The cost-benefit idea also applies to library research. If a student spends three hours searching through literature databases for articles on a certain topic, and very few hits are returned, search cost is high and benefits are low. Or when several hits result from a quick database search, and the Online Public Access Catalog (OPAC) tells the student that the item is “available.” An hour may be spent navigating through the stacks trying to locate the desired item. Finally the student determines the item is missing, despite what the OPAC indicated. The student leaves the library with nothing. Search cost was high; benefits were low.

Suppose the search had been successful. The student’s first search returned several hits and each item was indeed in the collection. Then search cost was low and benefits were high. The 1980s saw the change from card-catalog searching to OPAC searching. During card-catalog searching, one had no option to use keywords to articulate a search query. Patrons were accustomed to searching by subject, and most continued to do so on the online catalog. At first, very few ventured to try keyword searching. Within a decade, keyword searching increased and subject searching became as useless to patrons on OPACs as keyword searching was to patrons in the card catalog. This is not surprising, since keyword searching and OPACs have on the whole provided a better cost-to-gain ratio.

Optimal foraging attempts to expend the fewest calories possible for the greatest benefit during the combined efforts for searching and handling. The idea is to bring the apex (indicated with the arrow) to such a position that benefits for searching and handling are high and cost is low (Churchill, 1998). While such optimization may be the goal of automation, it has yet to be achieved (Borgman, 1996).
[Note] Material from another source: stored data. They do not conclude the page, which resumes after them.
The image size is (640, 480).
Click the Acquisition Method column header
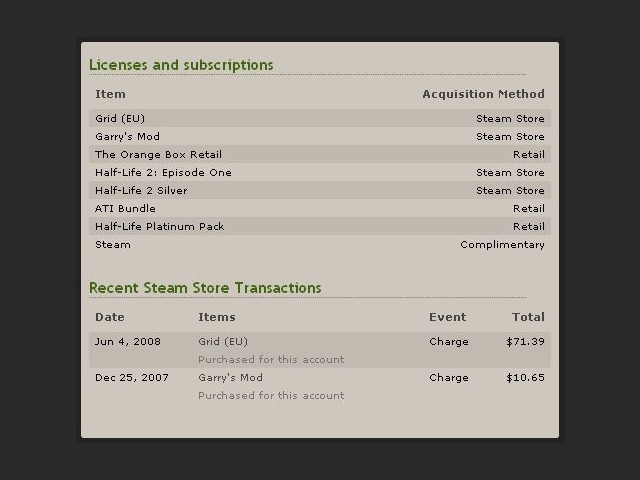pyautogui.click(x=483, y=94)
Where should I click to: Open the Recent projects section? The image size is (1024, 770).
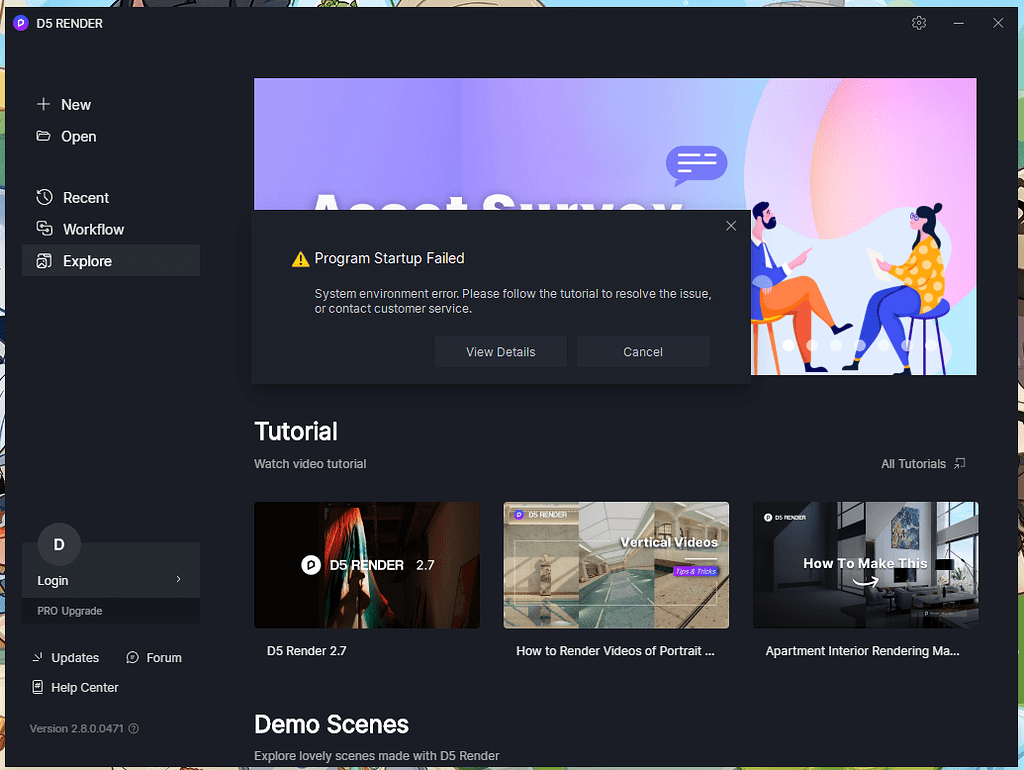(x=85, y=198)
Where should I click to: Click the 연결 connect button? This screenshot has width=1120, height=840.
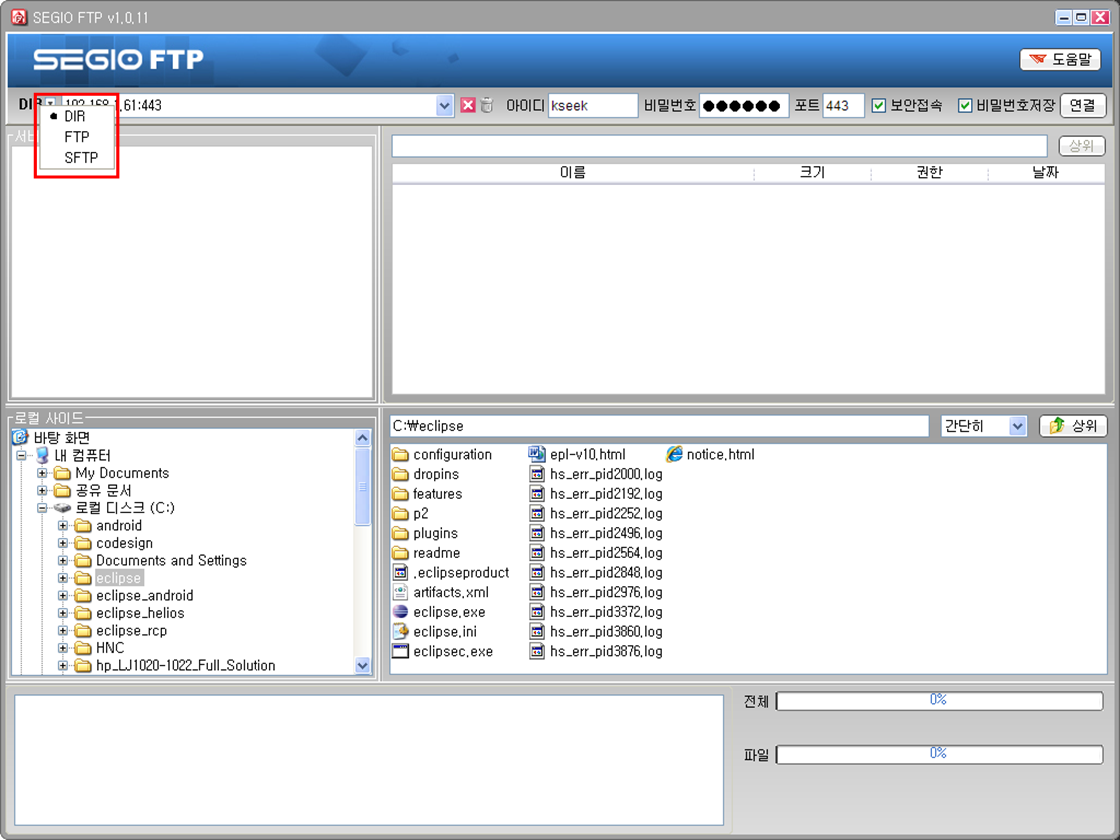(x=1082, y=105)
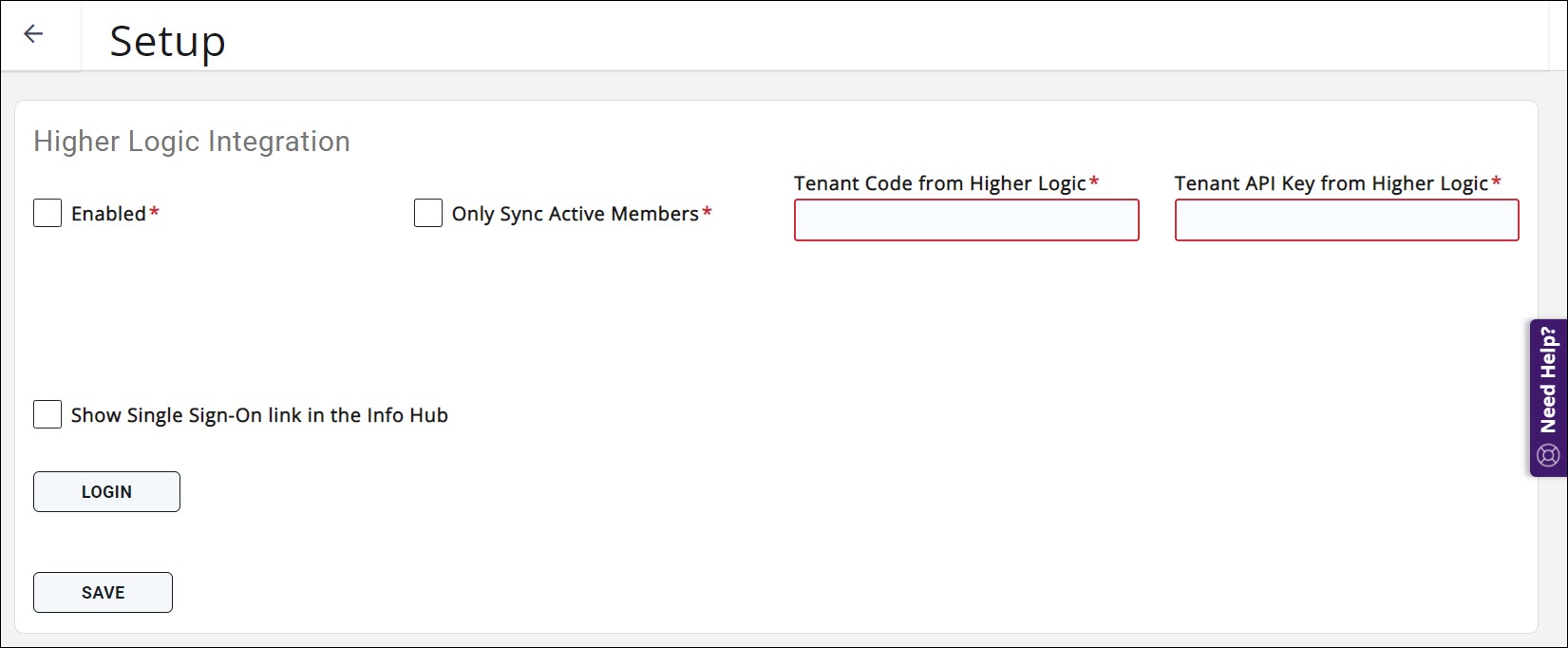Click the lifebuoy icon on the help tab

click(x=1548, y=456)
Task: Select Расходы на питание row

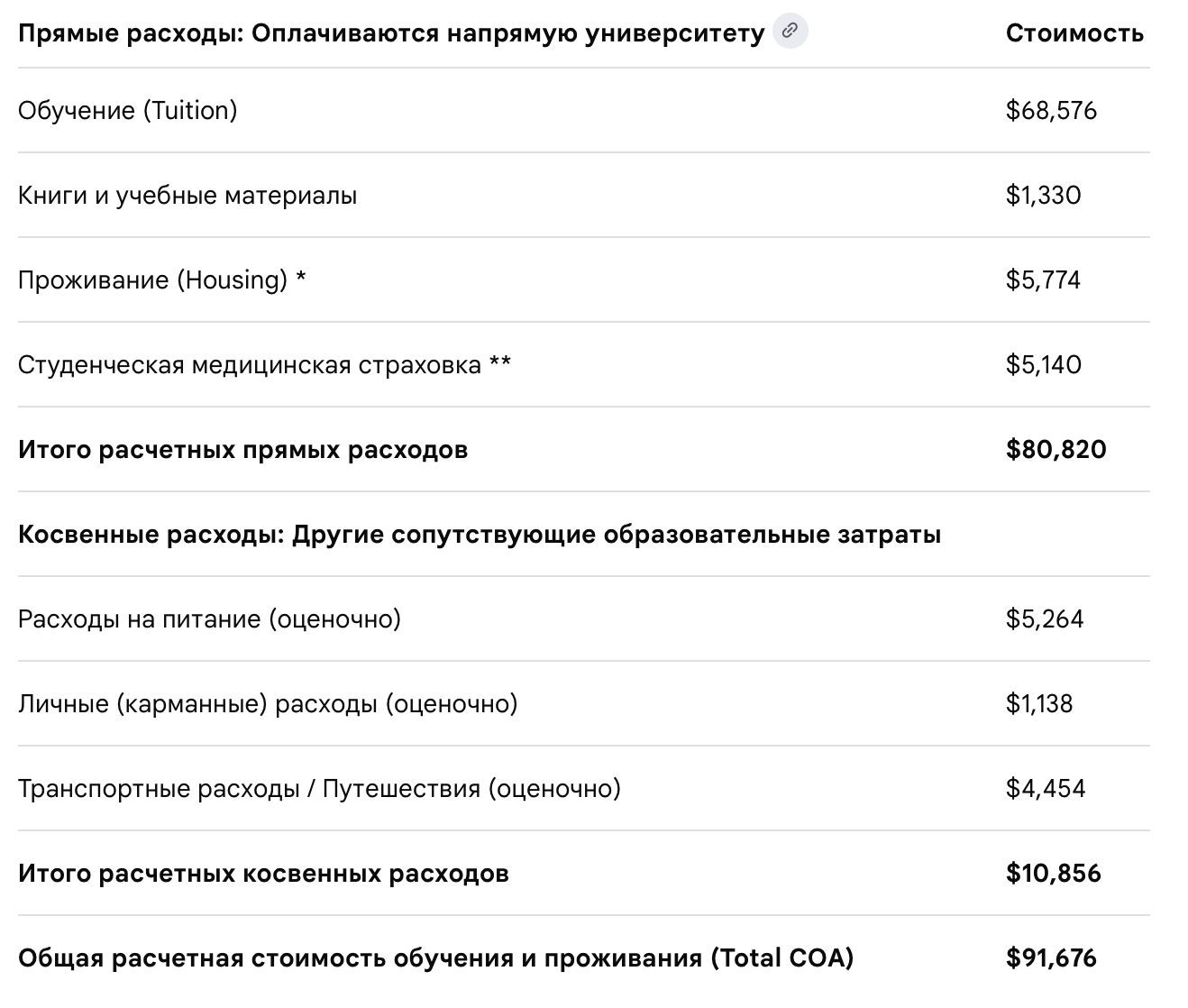Action: tap(583, 619)
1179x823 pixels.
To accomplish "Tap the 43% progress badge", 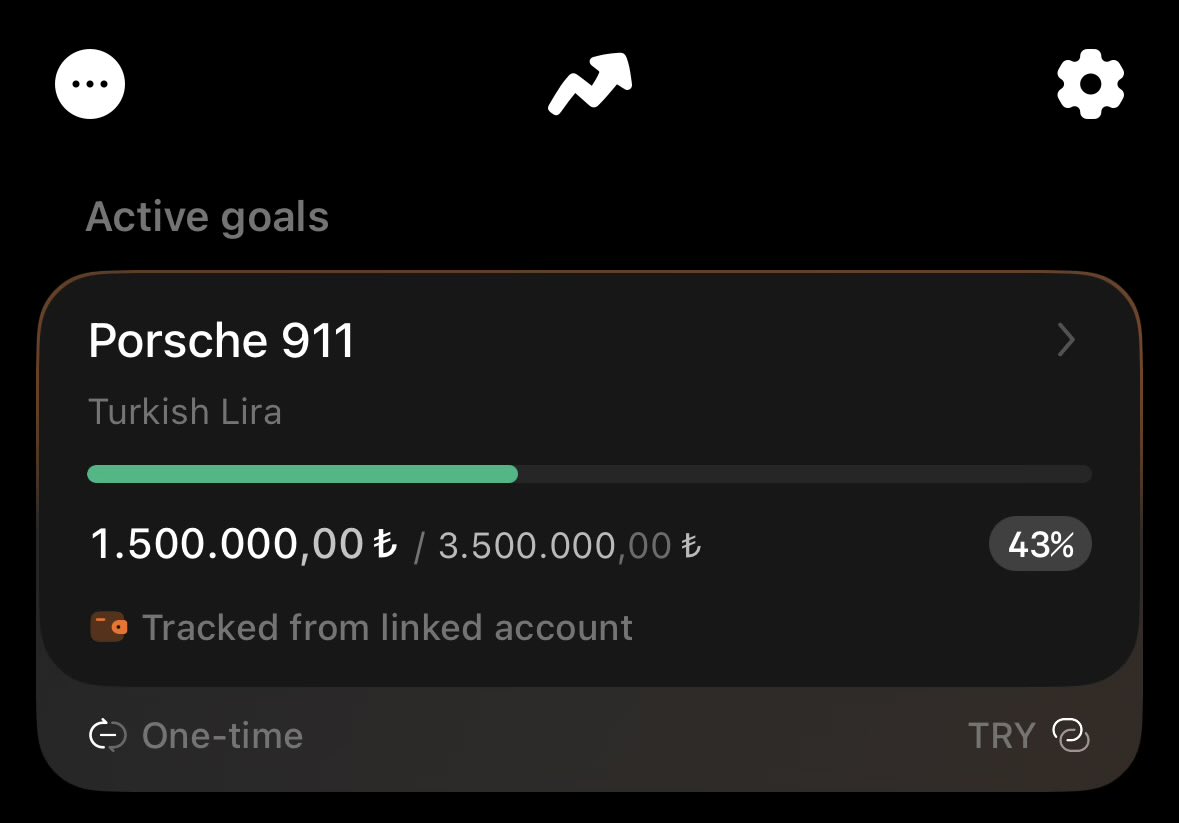I will [1040, 543].
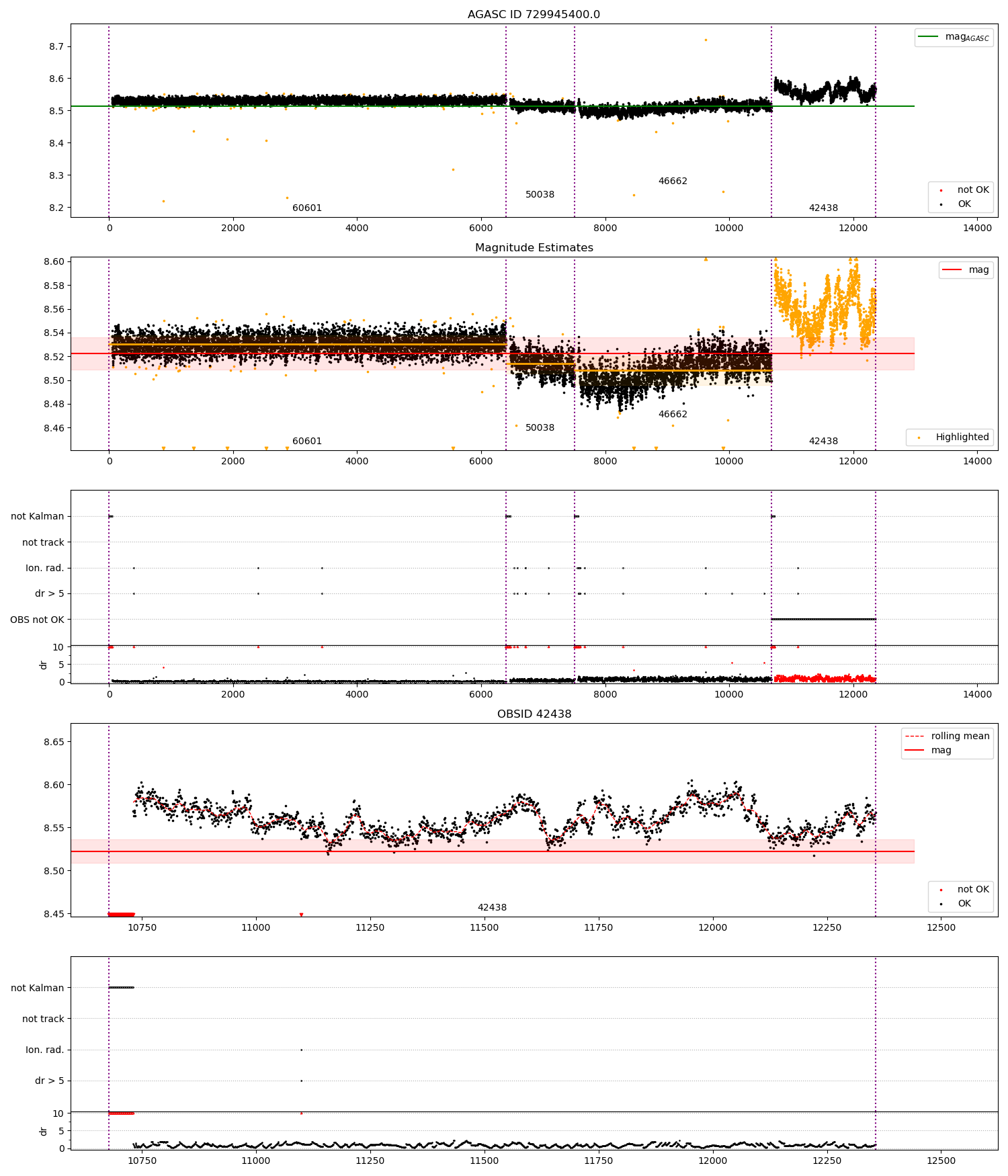This screenshot has width=1008, height=1176.
Task: Click the 46662 label in Magnitude Estimates plot
Action: (x=673, y=414)
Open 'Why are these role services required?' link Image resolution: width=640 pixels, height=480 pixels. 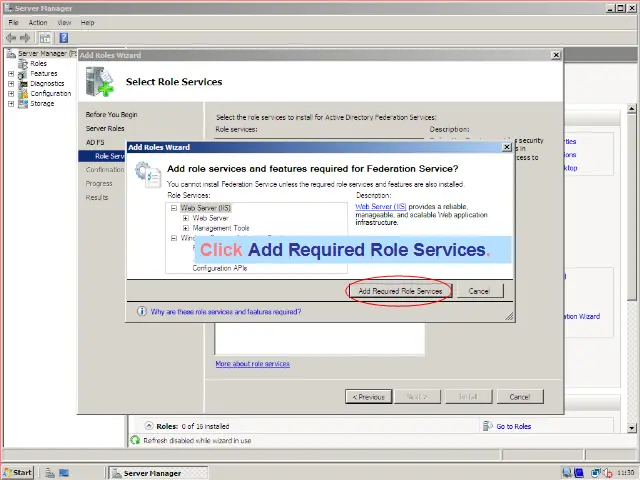tap(225, 312)
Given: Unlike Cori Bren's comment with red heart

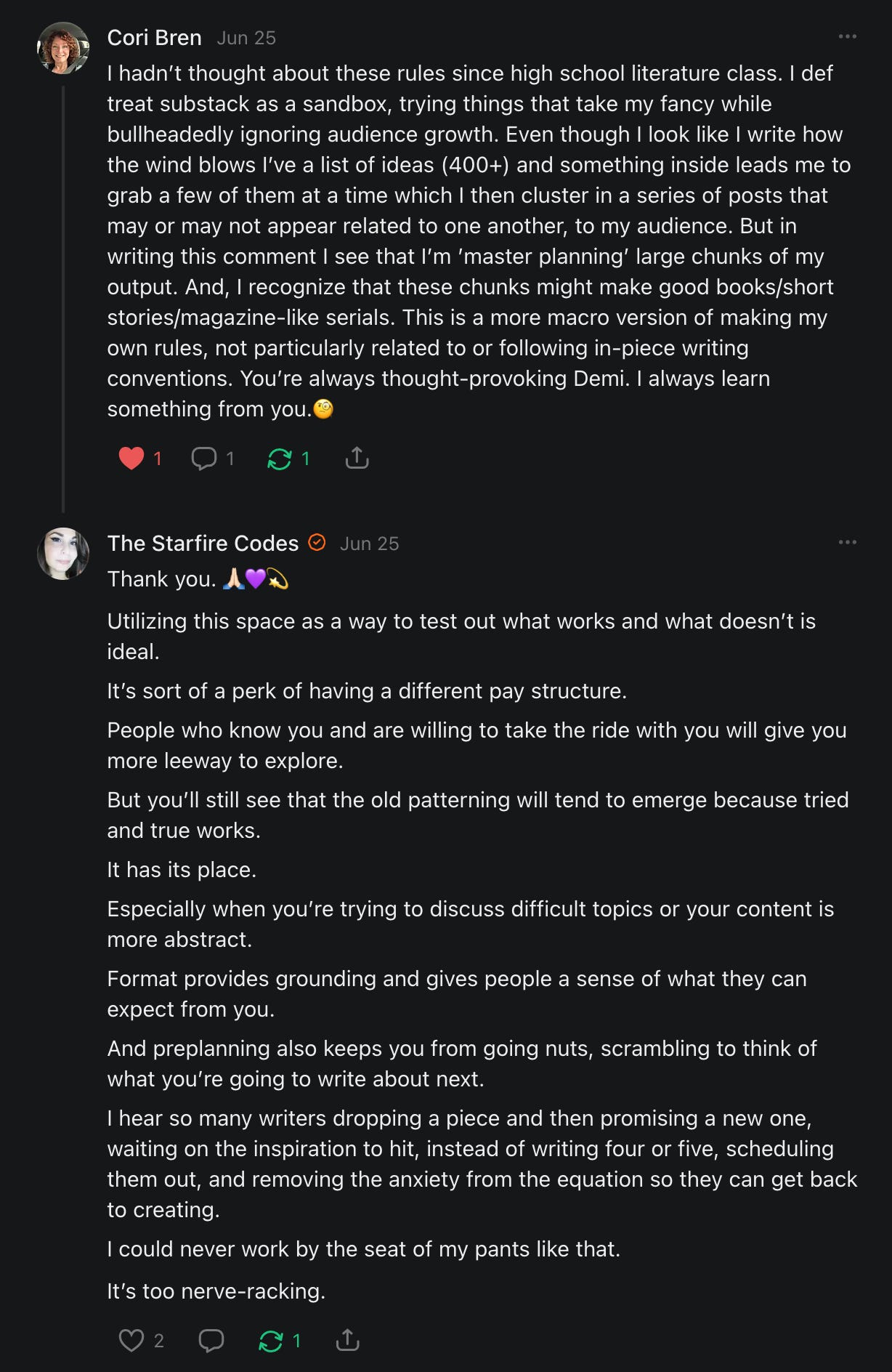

In the literature of evolutionary ecology and anthropology, optimal foraging contains the same fundamental elements:

1. 
   an actor (defined as an individual organism) that pursues or chooses alternative strategies and tactics;
   
2. 
   a strategy that identifies available options;
   
3. 
   a currency that defines and analyzes the cost-benefit structure and measurement of gain available;
   
4. 
   a set of constraints in which the strategies and payoffs are determined (Smith and Winterhalder, 1992).
   

This method can be seamlessly applied to hunter-gatherers who are seeking any type of resource, or attempting to fill a gap in their knowledge stores. Depending on the particular need, an actor may be on a general search for something that will fill the gap. Other times, the forager is on a more determined quest and will bypass many other types of information, food, calories, and so on, in order to satisfy a more specific or articulated need.